Peter Livanos is jumping into carbon capture, utilisation and storage (CCUS) with a new 60-ship CO2 carrier fleet and terminals business called EcoLog.

The company, which is backed by Livanos-controlled Ceres Shipping, launched today with the stated aim of becoming the world’s largest CCUS midstream business, dedicated to supporting the delivery of a net-zero carbon industry.

EcoLog plans to control a fleet of 60 specialised vessels along with an associated network of import and export terminals, to transport 50 million tonnes of CO2 per year by 2035.

The company said its ships will be first-of-a-kind on a scale ranging from 20,000 cbm for regional shipments to 85,000 cbm for those on longer-distance trades.

Each vessel will transport more than one million tonnes of CO2 per annum between EcoLog’s import and export terminals.

The ships and terminals will operate at eight-bar pressure, which will allow for the shipment of large volumes of CO2 to keep costs low.

EcoLog said all of the technologies to be deployed within this network have been established for many years, simply reconfigured for scale and product.

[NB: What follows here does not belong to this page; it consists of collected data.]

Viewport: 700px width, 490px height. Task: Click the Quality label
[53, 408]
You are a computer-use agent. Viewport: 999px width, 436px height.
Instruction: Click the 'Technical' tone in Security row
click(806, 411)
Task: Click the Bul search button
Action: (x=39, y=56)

Speaking to TradeWinds, EcoLog’s Jasper Heikens, who previously worked with GasLog and is building the new business with Ceres Shipping, said the aim is to see the first trade of five million tonnes of CO2 put in place by 2026 to 2027.

EcoLog then plans to expand out with a further five million tonnes each year.

Heikens would not be drawn on the initial investment cash being ploughed into EcoLog.

He said the business is already working with a storage provider in the US and an engineering procurement and construction contractor on the terminals.

EcoLog is also talking to shipyards in South Korea on the CO2 carrier designs.

Heikens, who also declined to put any figure on what the newbuildings might cost, said EcoLog’s largest vessel will be able to ship 100,000 tonnes of CO2 per voyage or one million tonnes of CO2 per annum.

The company sees this size of vessel that would be larger than a VLGC — operating on longer-haul routes between Japan and South Korea and Australia, the US and Europe.

EcoLog believes CO2 shipments need to be done at scale to keep costs low. Photo: Dan-Unity

The smaller 20,000-cbm CO2 carrier, which he stresses is three times the size of those being built for the Northern Lights project, could be deployed in areas such as the Mediterranean or northern Europe.

He stressed that the CO2 business needs to be done at scale to keep it low cost.

“We don’t believe this small scale [CO2 shipment] will work,” he said describing it as like using an LNG bunker vessel to lift LNG cargo volumes from Cheniere Energy’s Sabine Pass LNG terminal into Europe.

Heikens revealed that the team has been working on the new business under the radar since the end of summer 2021.

Former GasLog head of commercial Jasper Heikens and his colleagues have been working on EcoLog under the radar since late summer 2021. Photo: GasLog

He said one of the key drivers is the International Energy Agency’s global challenge to sequester 7.6 gigatonnes of CO2 by 2050 to stay within 1.5C target for global warming.

The aim is to create a midstream service for emitters, with EcoLog taking the gas at its terminals and delivering it to a sequestration or usage site, Heikens said, adding that there are large single-source potential customers who produce close to 10 million tonnes of CO2 per annum.

He said EcoLog is quite flexible in how it participates in the solution and will have strategic alliances with other partners.

But he admits that there are also regulatory hurdles to overcome.

Heikens cited the London Protocol, which prevents CO2 from being moved across borders. He also said the European Union’s proposed emissions trading system would not recognise CO2 as not being emitted if it were stored or used outside the EU.

He added that Ecolog has meetings planned with the European Commission.

“We need to be able to freely move CO2 and incentivise emitters to do so to bring it down to the lowest cost possible,” he said. “This is a waste product, it needs to be incredibly competitively priced.”

EcoLog is based in Greece, currently in the same offices as Livanos LNG carrier arm GasLog.

Heikens hinted at some very senior people who have been working as advisors to the new venture and said the company is currently building its team.